Similarly, VM-entry injection of a debug exception (#DB) with FRED
event delivery pushes the current value of DR6 and VM-entry
injection of a device-not-available exception (#NM) pushes the
current value of the IA32_XFD_ERR_MSR.
[0395] In some examples, when FRED event delivery is used for an
event injected by VM entry, the event data saved is the value of
the injected-event-data field in the VMCS. When FRED event delivery
is used for such an event injected by VM entry, the instruction
length saved is the value of the VM-entry instruction-length field
in the VMCS. The following items describe the exemplary existing
treatment of RIP by VM-entry event injection:
1. If VM entry successfully injects (with no nested exception) an
event with type external interrupt, NMI, or hardware exception, the
guest RIP (as loaded from the VMCS) is pushed on the stack. 2. If
VM entry successfully injects (with no nested exception) an event
with type software interrupt, privileged software exception, or
software exception, the guest RIP is incremented by the VM-entry
instruction length before being pushed on the stack. 3. If VM entry
encounters an exception while injecting an event and that exception
does not cause a VM exit, the guest RIP is pushed on the stack
regardless of event type or VM-entry instruction length. 4. If VM
entry encounters a VM exit while injecting an event (perhaps due to
an exception), the RIP value saved by the VM exit is the guest RIP
loaded from the VMCS. If the injected event had type software
interrupt, privileged software exception, or software exception,
the value saved for the VM-exit instruction length is the VM-entry
instruction length. Item #2 of this existing treatment will apply
also if VM entry is injecting SYSCALL or SYSENTER using FRED event
delivery. For item #4, the treatment of the instruction length is
extended to apply also to the injection of SYSCALL and
SYSENTER.
[0396] FRED transitions may also interact with VM exits. When the
"save FRED" VM-exit control is 1, a VM exit causes a save of the
guest FRED state identified in the guest state area into the VMCS.
When the "load FRED" VM-exit control is 1, a VM exit causes a load
of the host FRED state identified in the host state area from the
VMCS.
[0397] If an event that would use FRED event delivery instead
causes a VM exit, information about the event is saved into the
VM-exit interruption-information and VM-exit interruption
error-code fields of the VMCS, as would be done if FRED transitions
were not enabled, with the following exceptions: when bit 11 of the
VM-exit interruption-information field indicates whether the error
code field is valid (for events the occur while FRED transitions
are enabled, this bit is always saved as 1) and for events the
occur while FRED transitions are enabled, the VM-exit interruption
error code may be always defined; when bit 13 of the exiting-event
identification field is set if the VM exit is due to a nested
exception encountered during delivery of an earlier event. Other VM
exits (including VM exit due to #DF) clear the bit.

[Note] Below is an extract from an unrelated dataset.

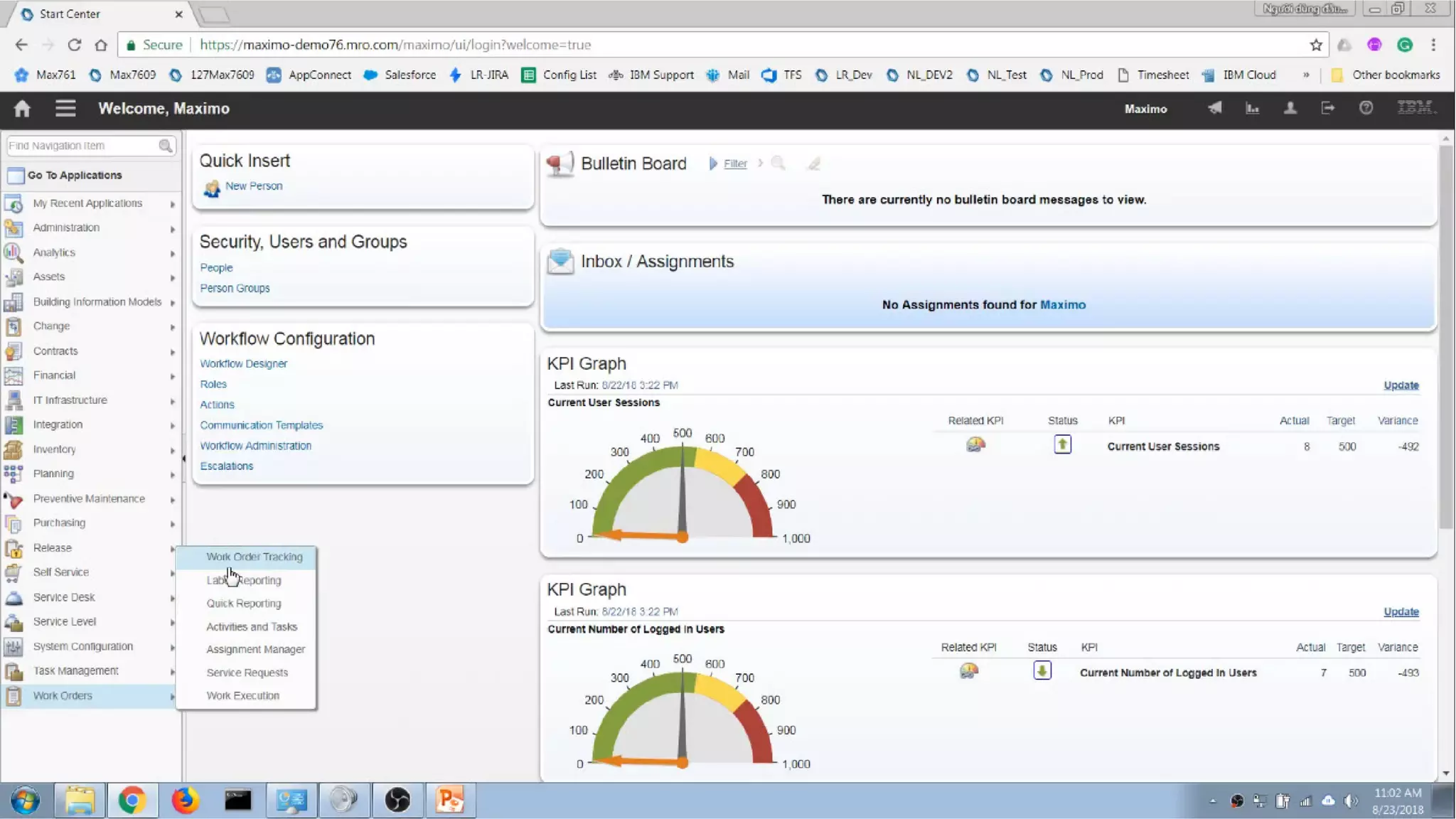
Task: Open the help question mark icon
Action: pos(1366,108)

[0398] A VM exit may occur during FRED event delivery, due either
to a nested exception (configured to cause a VM exit) or to some
VMX-specific occurrence (e.g., an EPT violation). This may be
treated same way as a VM exit incident to IDT event delivery.
Specifically, no register state is updated by the FRED event
delivery that encountered the VM exit. In these cases, information
about the event is saved into the IDT-vectoring information and
IDT-vectoring interruption error-code fields of the VMCS, as would
be done if FRED transitions were not enabled, with the following
exceptions: when bit 11 of the IDT-vectoring information field
indicates whether the error code field is valid (for VM exits that
occur during FRED event delivery, this bit is always saved as 1)

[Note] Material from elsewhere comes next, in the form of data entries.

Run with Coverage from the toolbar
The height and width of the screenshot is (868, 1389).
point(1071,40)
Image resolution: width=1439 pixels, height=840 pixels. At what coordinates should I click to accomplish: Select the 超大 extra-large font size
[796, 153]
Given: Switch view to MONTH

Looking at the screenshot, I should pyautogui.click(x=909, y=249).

and for VM exits that occur during FRED event delivery, the
IDT-vectoring interruption error code may be always defined. In
general, for features that have special treatment during IDT event
delivery (e.g., conversion of EPT violations to virtualization
exceptions), that special treatment applies as well to FRED event
delivery; when bit 13 of the original-event identification field is
set if the original event was a nested exception encountered during
delivery of another event. Other VM exits (including VM exit due to
events encountered during delivery of #DF) clear the bit.

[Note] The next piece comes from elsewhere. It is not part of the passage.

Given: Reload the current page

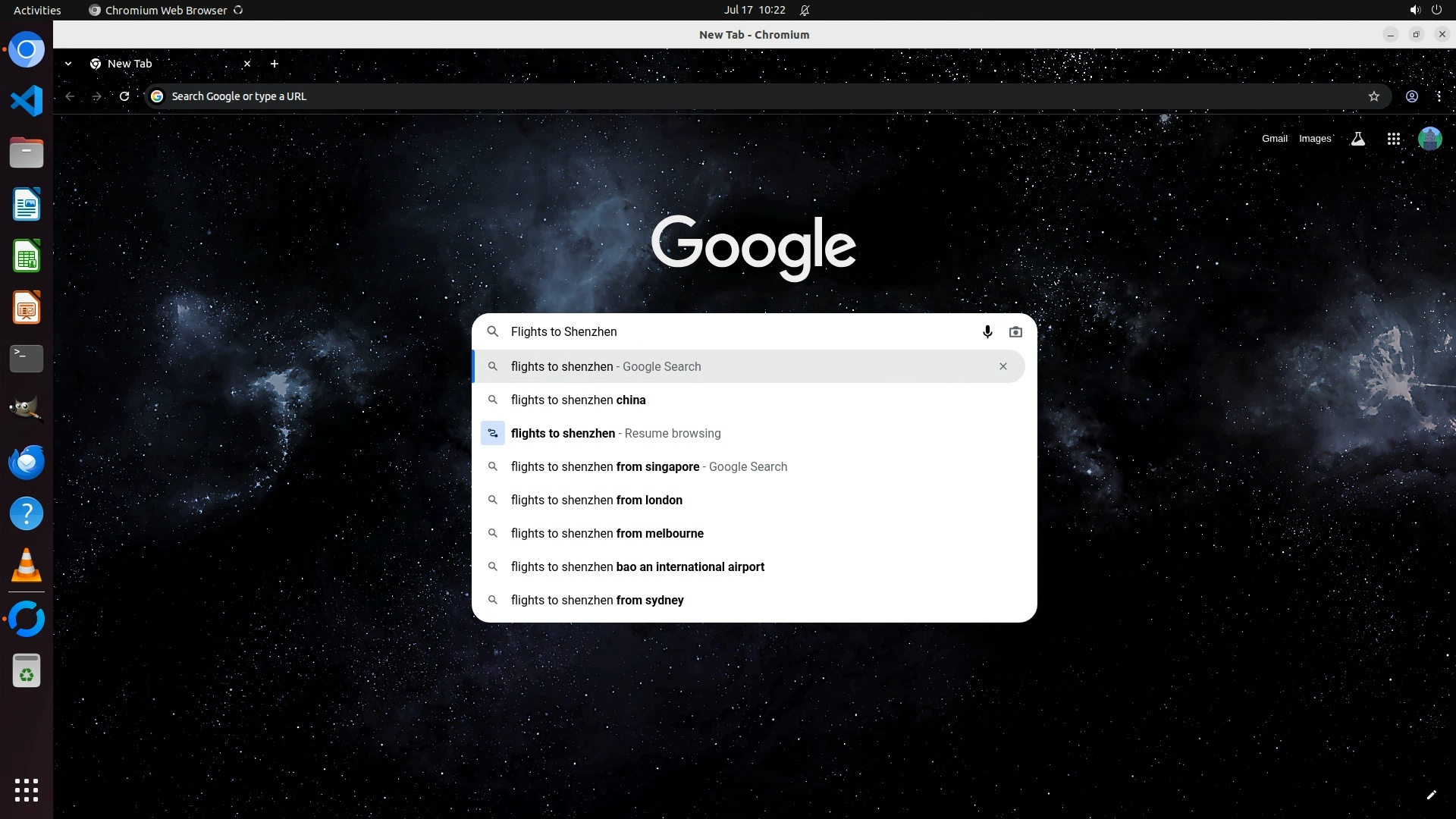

[0399] A VM exit may occur during execution of ERETS or ERETU due
either to an exception (if configured to cause a VM exit) or to
some VMX-specific occurrence (e.g., an EPT violation). This is
treated in the same way, generally, as VM exits incident to other
instructions that is for fault-like VM exits, no register state is
updated. By way of example, an execution of ERETS and ERETU that
causes a VM exit does not unblock NMIs (or virtual NMIs). Because
of this, such a VM exit that results from a fault, EPT violation,
page-modification log-full event, SPPT misconfiguration, or SPPT
miss encountered by ERETS or ERETU never sets bit 12 of the exit
qualification.
[0400] Examples detailed herein may be embodied in many different
types of architectures, systems, instruction formats, etc. of which
some are detailed below.
Exemplary Computer Architectures
[0401] Detailed below are describes of exemplary computer
architectures. Other system designs and configurations known in the
arts for laptops, desktops, handheld PCs, personal digital
assistants, engineering workstations, servers, network devices,
network hubs, switches, embedded processors, digital signal
processors (DSPs), graphics devices, video game devices, set-top
boxes, micro controllers, cell phones, portable media players, hand
held devices, and various other electronic devices, are also
suitable. In general, a huge variety of systems or electronic
devices capable of incorporating a processor and/or other execution
logic as disclosed herein are generally suitable.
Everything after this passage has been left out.